Nous grignotons sans chercher d’accord et le beau rosé se suffit à lui-même. Il est temps d’ouvrir le Champagne Dom Pérignon 1969. La bouteille est très jolie d’une forme légèrement différente des bouteilles actuelles. L’étiquette, elle, est identique. La cape est fine et se brise en mille copeaux. Le bouchon vient entier car je procède extrêmement lentement. Il est très court. Il n’y a pas de pschitt mais le premier nez que je perçois en sentant le goulot juste après l’ouverture m’indique que le champagne est grand. La couleur est belle, d’un or rose peu ambré. Le nez est redoutable car il est d’une intensité extrême. En bouche, c’est fascinant de certitude. Le vin est pétillant bien sûr, large, profond, à la longueur inextinguible. Et on sait tout de suite que l’on est en face d’un des plus grands Dom Pérignon qui soit. Quelle empreinte en bouche. J’aimerais tellement que Richard Geoffroy soit avec nous pour profiter de ce vin irréel. On n’est pas au niveau de 1929 qui reste mon plus grand Dom Pérignon mais on est au niveau des plus belles années de la décennie 60 qui, pour mon goût est la plus grande de toutes avec 1966, 1964, 1969, 1962 et 1961 qui sont grandioses, de mémoire dans cet ordre-là. Quelle persistance aromatique. C’est fou. Il y a des fruits jaunes, des amertumes contrôlées, du vineux mais aussi du floral. Qu’importe, il est grandissime.

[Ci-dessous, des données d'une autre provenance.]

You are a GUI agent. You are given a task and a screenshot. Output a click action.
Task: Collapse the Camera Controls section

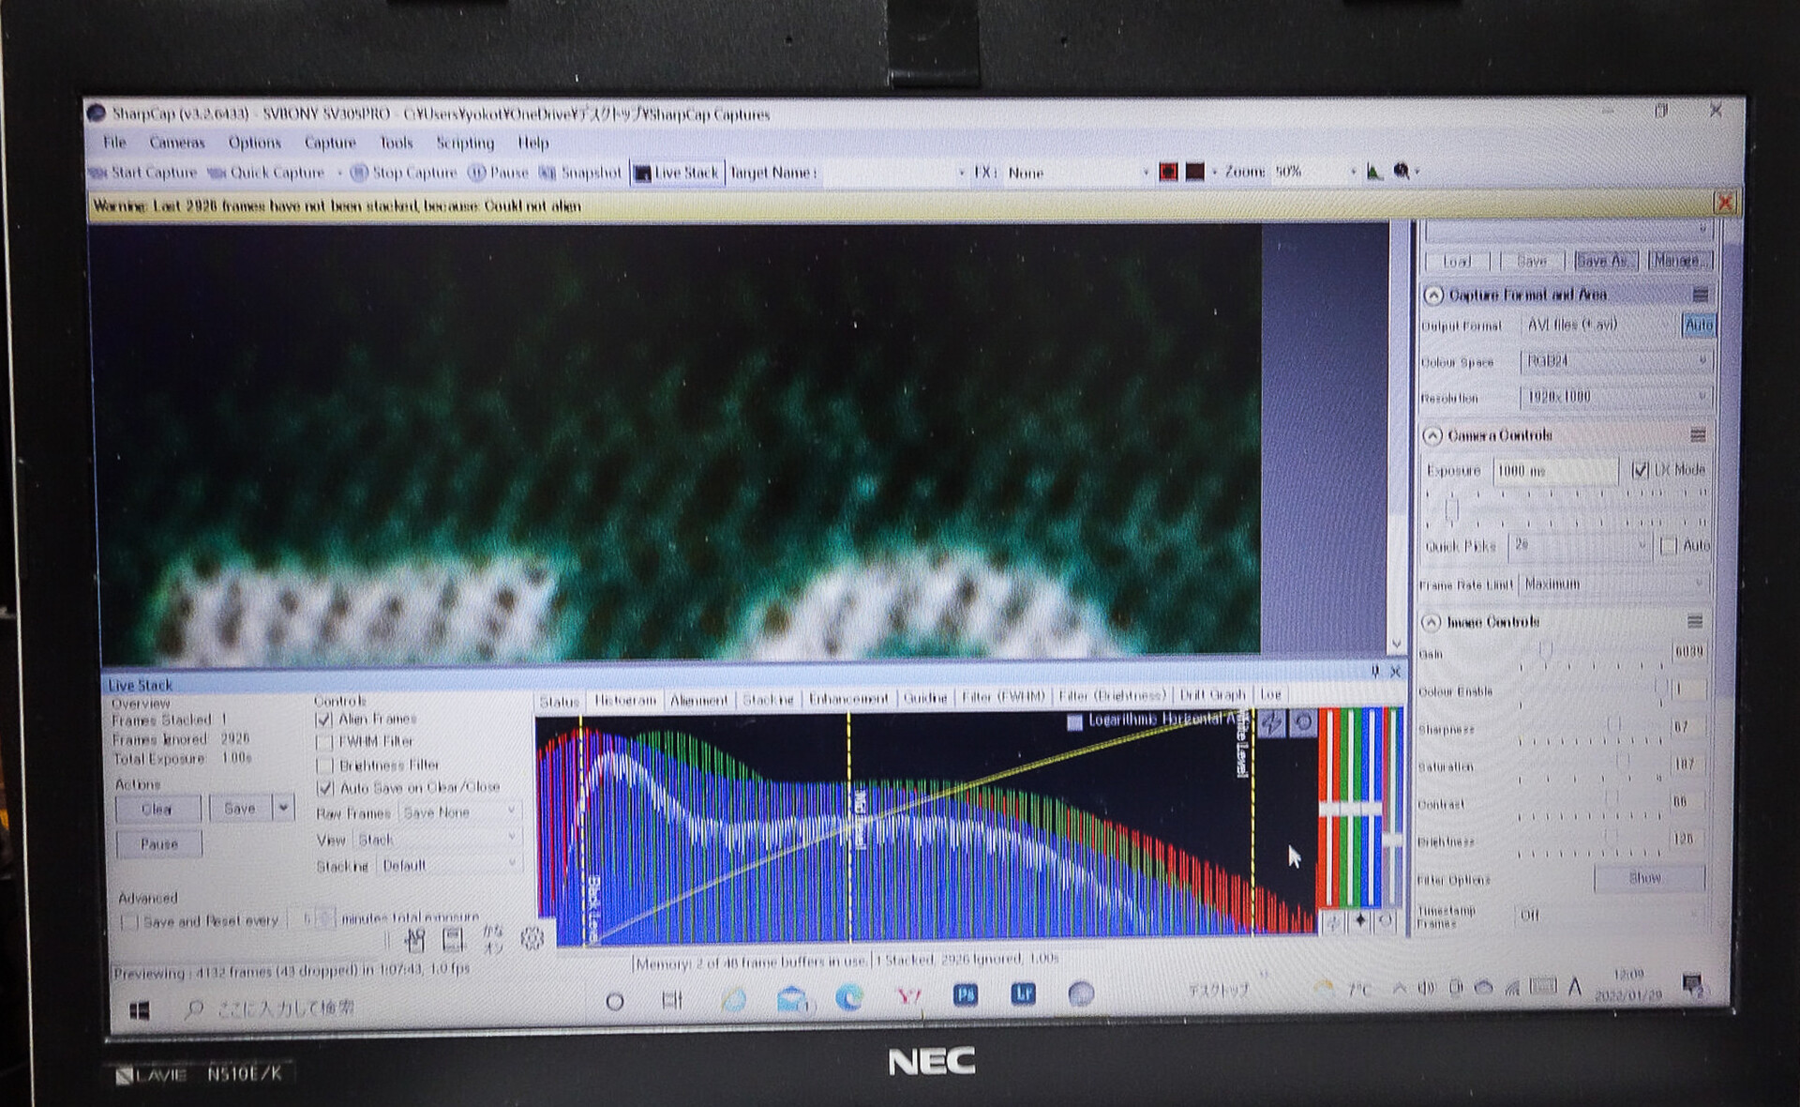click(x=1433, y=435)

Alors il est tentant de mettre côte à côte le champagne 1969 et le Chypre 1869. Il a été ouvert il y a deux jours et il a atteint un équilibre inattaquable. Ce qui est fou c’est qu’au niveau de l’attaque, c’est acidité et poivre qui annoncent la fraîcheur. Puis, deux secondes plus tard, c’est la lourdeur d’un fruit caramélisé ou torréfié. Et enfin le finale est une ode joyeuse. Ce vin est immense et forme un couple possible avec le champagne qui gagne encore en vivacité au contact du liquoreux.
Alors l’idée que nous goûtons deux vins vifs et brillants que cent ans séparent nous paraît d’une irréalité totale. Et nous sommes heureux.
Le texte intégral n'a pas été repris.